• **Required action**
Pictures do not belong in the copy. Output exactly the lines from the one containing "Task: Select 控制面板 in address breadcrumb" to the end of the listing below.

• **Information given**

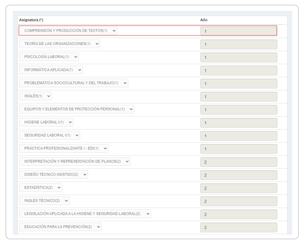Open the Equipos y Elementos de Protección Personal dropdown
304x244 pixels.
click(77, 109)
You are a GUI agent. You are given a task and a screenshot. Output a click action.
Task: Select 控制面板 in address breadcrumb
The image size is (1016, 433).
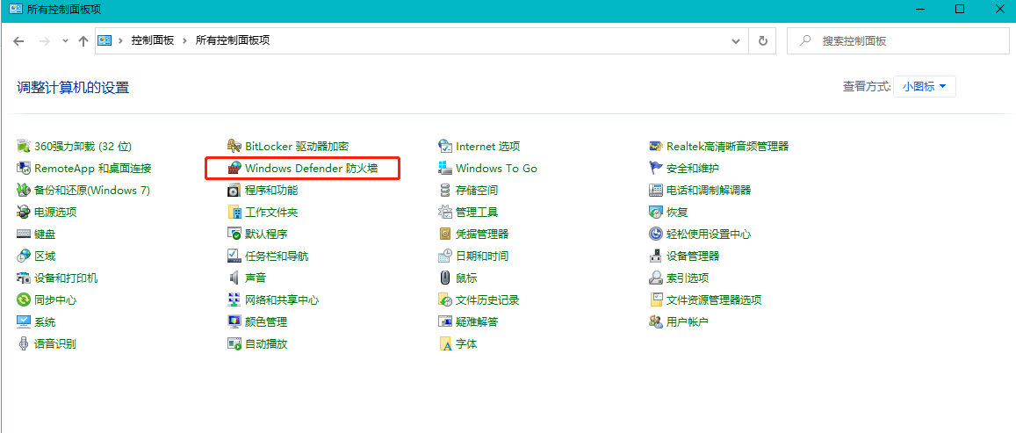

• **Expected answer**
Task: Select 控制面板 in address breadcrumb
The image size is (1016, 433).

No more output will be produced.